Every so many minutes, it would be announced that I’d be signing the Lincoln book at two locations that week: downtown Denver’s Barnes & Noble on Friday and Mardel’s Christian Bookstore on Wadsworth on Saturday.
It would be at Mardel’s where I’d fully realize the power of KPOF’s spiritual ministry to the people of Colorado: All day they came, all but two there because they’d heard Wednesday’s broadcast, they loved Lincoln and yearned to learn more about him in the new book and in my earlier biography, Abraham Lincoln: A Man of Faith and Courage–, but mainly, they were there because they trusted those dear folk in the Castle they listened to so faithfully, day in and day out; spring, summer, autumn, and winter, year after year. And, because they’d heard me before, heard my voice breaking in deeply moving stories, they opened up their hearts to me, considering me also to be another undershepherd. What greater honor could there be? Furthermore, they were at Mardel’s because it was one of that dying-breed: an overtly Christian bookstore, courageously day by day fighting the forces of secularism determined to eradicate such spiritual holdouts as this one.

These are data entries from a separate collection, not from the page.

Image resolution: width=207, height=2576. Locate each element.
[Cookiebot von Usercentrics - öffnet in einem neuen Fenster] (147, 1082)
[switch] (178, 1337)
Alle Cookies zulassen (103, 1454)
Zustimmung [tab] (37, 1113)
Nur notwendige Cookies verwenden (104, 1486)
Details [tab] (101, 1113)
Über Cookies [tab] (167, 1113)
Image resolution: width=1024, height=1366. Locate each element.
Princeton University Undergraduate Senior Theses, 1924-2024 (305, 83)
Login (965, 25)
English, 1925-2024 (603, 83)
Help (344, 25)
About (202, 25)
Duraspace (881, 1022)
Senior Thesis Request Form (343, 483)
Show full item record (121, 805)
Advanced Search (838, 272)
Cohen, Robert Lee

After we’d sold out all the Lincoln books early, I debriefed with Dana Oswalt, long-time Mardel’s bookstore manager, about all I’d experienced. Since she’d tuned in to the broadcast herself, she knew they’d be coming. She now confessed how deeply moved she’d been by what she’d seen and heard at my booksigning table.
* * * * *
But back to the Castle. All too soon, we took off our headphones, breathed giant sighs of relief that we’d made it through the two hours without a glitch–even without Denise. But mainly, we were almost incapable of speech because of the intensity of it all. Then G.M. Jack Pelon came in to thank us. Which led to some needed semi-comic relief. “Have you seen our owls?” His office, it turns out, is full of owl photographs he’s taken. Serendipitously, even though it was now day, several of the owls, high up the castle wall, blearingly peered down at us–but their owlet babies were evidently taking a nap so never got to see them.
It is said that owls are wise birds. Judging by this family of owls that condescends to share their castle with its human inhabitants, it appears that they too can sense the calming, peaceful, yet energizing presence of the Great God of Us All in the rooms below.